Some ways feel more comfortable with a standing desk
Adapt your desk to your body
Your desk and body height should be perfectly in sync. Your arm should reach your mouse and keyboard at a comfortable 90-degree angle. Focusing on your monitor shouldn’t involve straining your neck or your eyes. Most office furniture is designed for people who fall within a height range of 5’5” to 5’9”, so if you’re taller or shorter, you may need to invest in a more customized standing desk solution. This applies to your ergonomic chair as well. Ideally, your entire ergonomic toolkit should be adjustable but stable.
Make sure your standing desk at work is suited to your specific tasks and body movements
How many tasks will you be using the desk for? Heavy word processing uses different muscular movements to technical drawing or chattering on long international conference calls. You will have to make sure to buy a versatile desk that’s roomy enough to happily host your specialised task set. Do you have enough tabletop space to not spill coffee on your contracts? If you constantly move between different worksites can your standing desk easily come with you?

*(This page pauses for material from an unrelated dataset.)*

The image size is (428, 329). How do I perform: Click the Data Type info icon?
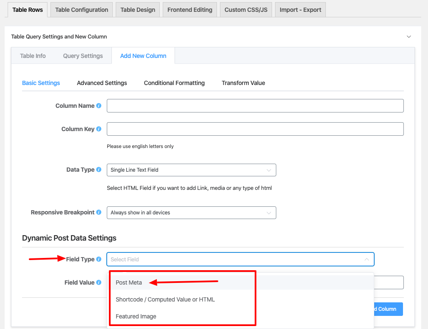click(x=99, y=170)
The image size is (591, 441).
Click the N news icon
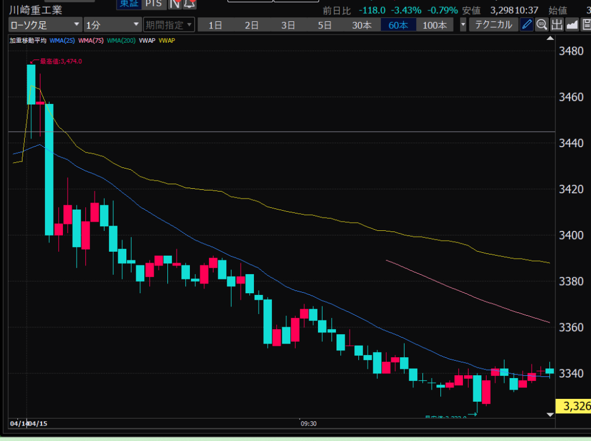click(175, 4)
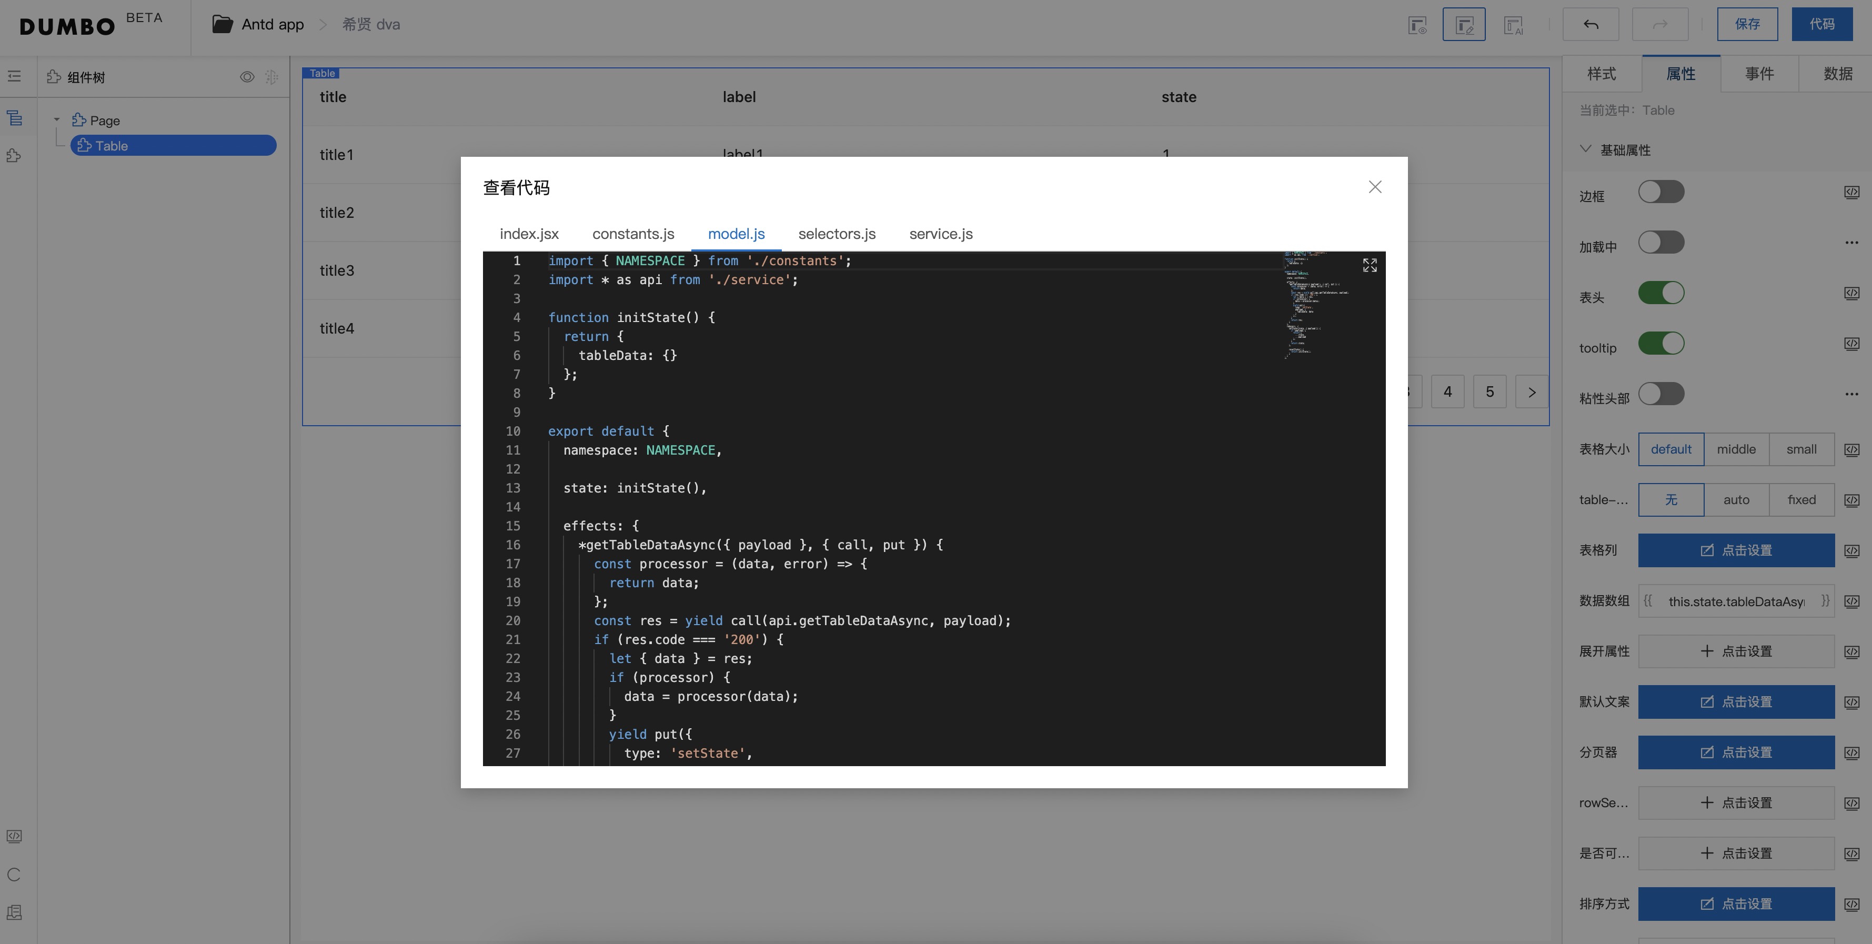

Get the related ergonomic furniture
What good is having an ergonomic standing desk and then undoing all your good intentions with an ill fitting keyboard, mouse and chair? A standing desk at work is a great investment, but ideally you’ve bought the kind that transitions easily back and forth between standing and sitting. This means that you’ll want to make sure your chair is ergonomic, as well. If you don’t always want to recline into the comfort of an ergonomic office chair, and want to stay active even when seated, try an ergo stool like this one from Autonomous. Even better yet, you could try their office bike. Your keyboard and mouse should also be ergonomic, especially if you do a ton of clicking while working at a standing desk. Power users like coders and copywriters need to think carefully about their wrists and shoulders. You can support these muscles with additional kit like ergonomic wrist rests. If you need your monitor to stand taller than your standing desk at work, consider getting a monitor extension as well. Autonomous’s monitor arm has 360-degree rotation and a vertical range of 20 inches, designed for a flexible workstation. Peering up or down at your stresses your neck, and your standing desk at work may not offer enough monitor height to eliminate this cause of eye strain.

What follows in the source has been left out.